"I have a baby, no husband, and an engagement to the son of my unborn child’s father. My guilt is not the issue right now." She presses her back against the wall, tilts her head up like she's trying to keep herself from crying through sheer vertical force. "You asked for five minutes. You got them. So tell me: what were you going to say that was going to make any of this different?"
I open my mouth.
And I have nothing. No plan, no fix, no brilliant solution. Just the fact of what I did and the woman standing in front of me and the child between us and all the ways I cannot undo any of it.
"I don't know," I admit. "I don't have an answer. I just — I needed to say it to your face. That I'm sorry. That I knew something felt wrong and I ignored it, and I should have asked Luca his daughter's name, should have asked to meet her before I agreed to anything. I should have—" I stop. "I should have been more careful with someone's life."
The silence between us changes. Still tense, still wrecked — but something in it shifts slightly.
"You can't fix this," she says, and it's not an accusation anymore. Just a fact. Tired.
"Not tonight," I say. "But I'm not—" I stop, because I nearly sayleaving you in thisand I don't have the right to say it. Don't have the right to any of the things I want to say. "I'm not done trying to find a way."
She looks at me for a long moment. Something moves across her face that I can't name.
"The baby is yours," she says quietly. "I want you to know that I know that. Whatever happens — whoever it belongs to on paper — I know."
"I know too."
"Okay." She closes her eyes briefly. "Okay."
She takes a shaky breath. "This is happening. I'm marrying Leo in three months. Your baby is going to be his. And we both just have to—to live with it."
"I can't." The admission rips out of me. "I can't watch him touch you. Can't watch you pretend. Can't—"
"This is fucked up," she whispers.
"Yes."
"I can't believe this is happening."
We're inches apart now. The air between us crackles with everything we can't say, can't do.
"Why didn't you tell me?" I ask. "That you were Luca's daughter?"
"Why didn't you tell me you were my father's best friend?" She fires back.
"We didn't talk about our personal lives."

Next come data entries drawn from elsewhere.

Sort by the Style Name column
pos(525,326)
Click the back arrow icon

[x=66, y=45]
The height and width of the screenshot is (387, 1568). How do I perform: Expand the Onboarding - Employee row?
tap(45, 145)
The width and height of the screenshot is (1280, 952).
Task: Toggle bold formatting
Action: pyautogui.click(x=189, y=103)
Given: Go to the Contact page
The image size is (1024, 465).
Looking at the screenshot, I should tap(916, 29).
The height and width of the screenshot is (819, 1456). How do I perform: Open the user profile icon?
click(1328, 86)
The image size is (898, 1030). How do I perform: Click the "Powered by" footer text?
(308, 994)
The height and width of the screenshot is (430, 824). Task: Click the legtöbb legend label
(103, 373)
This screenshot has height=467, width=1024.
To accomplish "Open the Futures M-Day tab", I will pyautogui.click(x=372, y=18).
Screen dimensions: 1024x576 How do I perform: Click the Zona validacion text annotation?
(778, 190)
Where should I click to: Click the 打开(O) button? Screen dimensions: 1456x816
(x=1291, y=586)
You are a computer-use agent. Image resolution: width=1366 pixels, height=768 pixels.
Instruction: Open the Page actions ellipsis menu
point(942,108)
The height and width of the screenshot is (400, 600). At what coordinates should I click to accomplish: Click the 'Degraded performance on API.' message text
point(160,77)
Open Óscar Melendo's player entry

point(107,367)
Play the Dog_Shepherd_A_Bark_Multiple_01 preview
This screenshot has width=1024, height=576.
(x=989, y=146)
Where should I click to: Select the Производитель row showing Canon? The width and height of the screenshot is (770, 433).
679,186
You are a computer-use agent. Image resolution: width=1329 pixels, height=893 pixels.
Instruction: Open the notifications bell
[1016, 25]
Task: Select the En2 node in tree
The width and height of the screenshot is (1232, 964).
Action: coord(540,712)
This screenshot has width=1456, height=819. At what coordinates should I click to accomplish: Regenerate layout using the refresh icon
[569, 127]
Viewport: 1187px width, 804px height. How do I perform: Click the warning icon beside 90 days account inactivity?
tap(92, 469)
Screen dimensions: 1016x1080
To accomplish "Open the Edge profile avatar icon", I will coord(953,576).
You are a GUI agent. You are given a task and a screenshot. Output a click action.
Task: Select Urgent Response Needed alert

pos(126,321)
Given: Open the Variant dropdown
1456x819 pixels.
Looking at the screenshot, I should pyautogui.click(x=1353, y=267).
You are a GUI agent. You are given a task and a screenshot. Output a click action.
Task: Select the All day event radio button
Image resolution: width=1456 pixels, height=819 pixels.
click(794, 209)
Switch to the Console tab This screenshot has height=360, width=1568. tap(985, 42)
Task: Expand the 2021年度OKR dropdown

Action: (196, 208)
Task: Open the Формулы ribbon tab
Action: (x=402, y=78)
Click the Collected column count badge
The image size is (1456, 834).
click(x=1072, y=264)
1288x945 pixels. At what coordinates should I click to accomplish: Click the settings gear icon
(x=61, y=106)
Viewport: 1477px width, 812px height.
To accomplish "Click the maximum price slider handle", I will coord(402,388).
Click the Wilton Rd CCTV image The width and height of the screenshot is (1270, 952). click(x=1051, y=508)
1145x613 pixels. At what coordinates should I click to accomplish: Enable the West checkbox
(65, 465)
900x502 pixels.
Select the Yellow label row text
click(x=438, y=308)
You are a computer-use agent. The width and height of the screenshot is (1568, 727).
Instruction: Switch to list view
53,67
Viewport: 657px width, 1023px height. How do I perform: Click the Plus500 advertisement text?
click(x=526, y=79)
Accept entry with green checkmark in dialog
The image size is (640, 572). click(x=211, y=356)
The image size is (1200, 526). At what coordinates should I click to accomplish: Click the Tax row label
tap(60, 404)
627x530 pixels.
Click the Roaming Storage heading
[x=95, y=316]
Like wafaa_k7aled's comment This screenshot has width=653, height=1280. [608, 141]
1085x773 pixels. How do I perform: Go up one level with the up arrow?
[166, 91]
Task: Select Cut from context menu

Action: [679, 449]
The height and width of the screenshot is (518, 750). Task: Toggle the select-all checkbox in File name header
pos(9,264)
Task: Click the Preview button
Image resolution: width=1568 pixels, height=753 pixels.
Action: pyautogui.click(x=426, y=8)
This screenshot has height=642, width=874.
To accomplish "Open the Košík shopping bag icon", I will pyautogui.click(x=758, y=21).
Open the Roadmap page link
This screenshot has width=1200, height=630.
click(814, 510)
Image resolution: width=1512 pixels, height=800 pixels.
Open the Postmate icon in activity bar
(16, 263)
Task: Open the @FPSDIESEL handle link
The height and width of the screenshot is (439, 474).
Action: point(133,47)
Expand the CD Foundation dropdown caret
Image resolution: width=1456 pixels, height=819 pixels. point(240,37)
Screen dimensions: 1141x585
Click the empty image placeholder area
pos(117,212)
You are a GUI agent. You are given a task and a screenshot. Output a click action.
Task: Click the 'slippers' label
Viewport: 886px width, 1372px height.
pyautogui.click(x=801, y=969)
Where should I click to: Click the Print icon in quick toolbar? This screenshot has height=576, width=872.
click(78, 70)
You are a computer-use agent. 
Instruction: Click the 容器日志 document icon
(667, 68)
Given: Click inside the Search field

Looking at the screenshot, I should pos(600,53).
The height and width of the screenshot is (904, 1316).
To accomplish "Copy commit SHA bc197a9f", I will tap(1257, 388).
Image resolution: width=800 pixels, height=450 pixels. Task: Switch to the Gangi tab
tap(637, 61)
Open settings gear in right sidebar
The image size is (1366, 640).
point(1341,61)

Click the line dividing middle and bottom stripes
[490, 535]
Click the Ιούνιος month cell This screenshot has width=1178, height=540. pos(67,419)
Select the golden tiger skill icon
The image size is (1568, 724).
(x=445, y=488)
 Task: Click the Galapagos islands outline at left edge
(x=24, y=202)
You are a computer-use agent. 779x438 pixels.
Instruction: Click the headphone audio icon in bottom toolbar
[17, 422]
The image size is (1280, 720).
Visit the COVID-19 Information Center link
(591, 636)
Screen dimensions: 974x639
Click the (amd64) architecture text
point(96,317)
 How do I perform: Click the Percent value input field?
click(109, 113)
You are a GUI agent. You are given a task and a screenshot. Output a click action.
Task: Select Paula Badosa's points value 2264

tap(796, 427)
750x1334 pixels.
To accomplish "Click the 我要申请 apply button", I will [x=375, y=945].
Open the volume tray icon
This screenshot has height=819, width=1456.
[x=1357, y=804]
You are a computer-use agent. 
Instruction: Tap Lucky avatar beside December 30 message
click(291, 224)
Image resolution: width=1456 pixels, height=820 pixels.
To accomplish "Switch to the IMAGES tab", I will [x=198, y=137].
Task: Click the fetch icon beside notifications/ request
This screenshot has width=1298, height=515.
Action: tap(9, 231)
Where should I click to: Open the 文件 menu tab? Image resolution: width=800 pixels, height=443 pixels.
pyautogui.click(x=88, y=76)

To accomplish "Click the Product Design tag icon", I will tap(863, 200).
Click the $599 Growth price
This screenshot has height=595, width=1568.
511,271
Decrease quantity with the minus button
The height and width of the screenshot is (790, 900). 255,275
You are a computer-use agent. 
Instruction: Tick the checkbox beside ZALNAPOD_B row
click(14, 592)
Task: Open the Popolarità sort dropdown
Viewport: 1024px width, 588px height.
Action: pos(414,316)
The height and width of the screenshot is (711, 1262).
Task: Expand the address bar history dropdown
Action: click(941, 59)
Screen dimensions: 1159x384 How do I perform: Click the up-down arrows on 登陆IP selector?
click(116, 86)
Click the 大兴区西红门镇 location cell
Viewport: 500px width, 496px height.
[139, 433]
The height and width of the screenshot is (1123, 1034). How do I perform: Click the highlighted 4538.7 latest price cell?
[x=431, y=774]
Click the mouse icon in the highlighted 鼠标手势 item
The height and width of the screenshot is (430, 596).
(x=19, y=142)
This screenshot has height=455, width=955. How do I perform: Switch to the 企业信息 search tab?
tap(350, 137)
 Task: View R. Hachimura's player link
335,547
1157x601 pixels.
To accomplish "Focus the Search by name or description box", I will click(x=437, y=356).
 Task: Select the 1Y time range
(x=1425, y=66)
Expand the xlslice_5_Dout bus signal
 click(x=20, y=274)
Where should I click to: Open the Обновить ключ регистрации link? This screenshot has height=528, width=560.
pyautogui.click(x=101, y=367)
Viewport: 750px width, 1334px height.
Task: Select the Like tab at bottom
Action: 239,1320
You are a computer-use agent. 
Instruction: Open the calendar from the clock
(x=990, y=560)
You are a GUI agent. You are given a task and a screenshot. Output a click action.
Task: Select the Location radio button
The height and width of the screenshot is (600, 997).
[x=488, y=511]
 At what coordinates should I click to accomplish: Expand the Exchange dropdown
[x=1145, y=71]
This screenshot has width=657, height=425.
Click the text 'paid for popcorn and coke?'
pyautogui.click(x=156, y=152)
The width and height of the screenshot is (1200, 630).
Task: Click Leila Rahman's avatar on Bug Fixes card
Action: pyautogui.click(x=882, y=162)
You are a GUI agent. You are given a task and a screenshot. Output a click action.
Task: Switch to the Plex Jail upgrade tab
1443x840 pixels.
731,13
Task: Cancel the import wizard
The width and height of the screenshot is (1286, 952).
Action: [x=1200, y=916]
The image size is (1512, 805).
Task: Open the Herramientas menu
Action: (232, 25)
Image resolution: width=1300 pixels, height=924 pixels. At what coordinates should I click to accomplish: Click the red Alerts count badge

"Exactly." Her eyes search mine. "We had six days. Six days of first names and pretending the real world didn't exist. And now—"
Footsteps echo down the hallway.
We both jump apart.
Aurora's eyes go wide. "You need to go—"
"Aurora—"
"Now."
She's already moving, slipping into her room. The door closes just as Leo rounds the corner.
"Dad?" He stops. "What are you doing up here?"
"Looking for the bathroom. Got turned around."
He buys it. "It's down the other hall. Come on."